For this study, subjects were in standing or sitting posture (loading). Sensory afferents from the feet (cutaneous during sitting and cutaneous and proprioceptive during standing) may be the contributing factors in the large amplitude of the signal in both the upper and the lower limbs. Harkema et al.19 reported a strong correlation between the loading effect of subjects with spinal cord injuries and electromyographic responses of lower limb muscles. In addition, Obata et al.20 reported enhanced excitability of the ankle extensor corticospinal pathway in healthy subjects in sitting or standing postures. These studies could support our lower limb response results. However, our upper extremity response results may need a different interpretation and will be the focus of future studies. It is important to note that that we did not compare the effect of loading (standing) with that of unloading (lying position) in this study. This would also be the focus of future research. Scientists and clinicians continue to search for a stimulation site that activates upper and lower limb muscles simultaneously. It could result in a shorter testing protocol for spinal cord injuries and diseases. On the basis of our results, it seems that the T11–12 segment could be that site. Such a spinal segment is located toward the end of the spinal cord that usually terminates between the L1 and L2 vertebral segments.21 Why such a common stimulation site is located at the end and not the middle (for example, mid-thoracic or cervical) spinal segment is a question for future investigation. As mentioned, stimulation of C7 in a joint study showed no muscular response in lower limb muscles, indicating a lack of motor control or drive of the upper limbs to the lower limbs during locomotion, although the opposite is true.

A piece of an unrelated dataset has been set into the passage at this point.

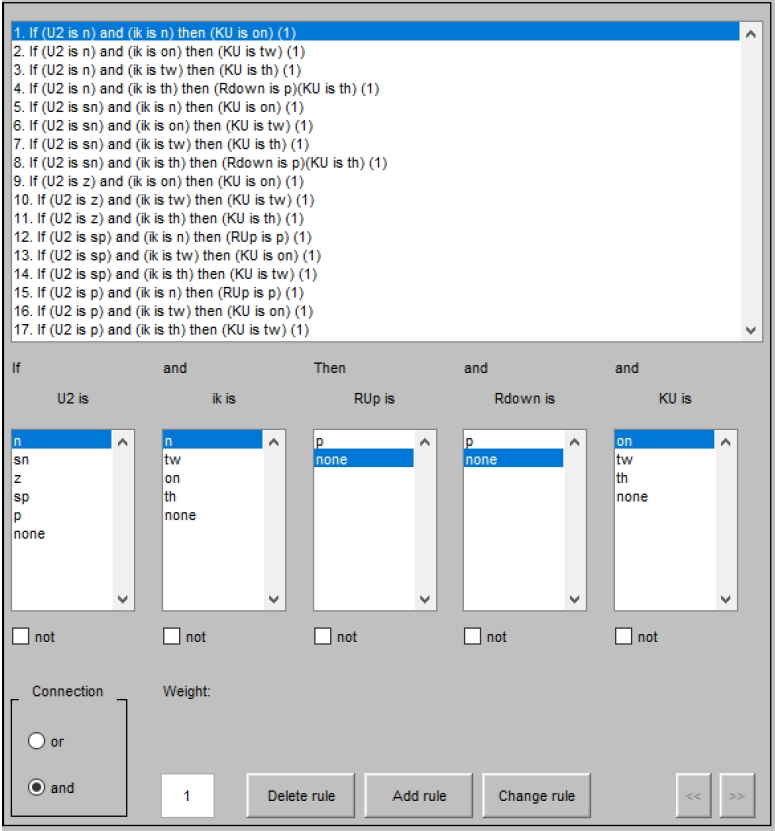The height and width of the screenshot is (831, 775).
Task: Click down arrow of Rdown listbox scrollbar
Action: click(575, 600)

Delayed or absent responses and smaller amplitudes in the upper limbs in patients with spinal cord injury or disease, with T11–12 stimulation, will indicate compromised propriospinal ascending pathways, cervical motor nuclei function or both. Similarly, the lack of lower limb responses will indicate compromised lumbosacral motor nuclei functions.

Patients with spinal cord injury or disease might need serial testing using these multisegmental responses to follow changes in disrupted circuitry. Results of such tests could be helpful in directing, or terminating, rehabilitation programs. A testing protocol could be customized for each patient based on the type and level of injury.

The results of this study are limited by the fact that testing was carried out in standing or sitting positions. Most patients with spinal cord injury or disease would be tested lying down at the time of injury. The postural supporting reaction and vestibular effect would have a significant effect of the results of spinal cord injury patients tested for these responses. These studies are necessary for future interpretation of the physiological and pathological findings in these pathologies. Caution must be exercised when comparing results of patients in lying positions with these results. Another limitation is the need to optimize electrical stimulation. As mentioned in the ‘Materials and methods’ section, the cathode cup-stimulating electrode was applied with manual pressure on the T11–12 segment. The fluctuation in manual pressure causes possible variation in the current applied to the spinal segment and resulted in the decrease in some action potentials that are seen in blank traces in Figure 5. When constant pressure was applied, the signal was constantly recorded (Figure 5, FHB, L-GM, L-FCR, SOL). Furthermore, it was not the intent of this study to evaluate the effect of posture (standing versus lying or sitting) on the recorded signal. This will be the subject of future studies.

Conclusions

Focal electrical stimulation to the T11–12 segment elicited strong muscular responses of short latency in both lower and upper limb muscles in all of our healthy subjects. These responses could be of reflex origin (in the case of lower limb responses) or propriospinal pathway activation of cervical motor neurons causing upper limb responses. These responses could be useful in testing patients with spinal cord injury or disease.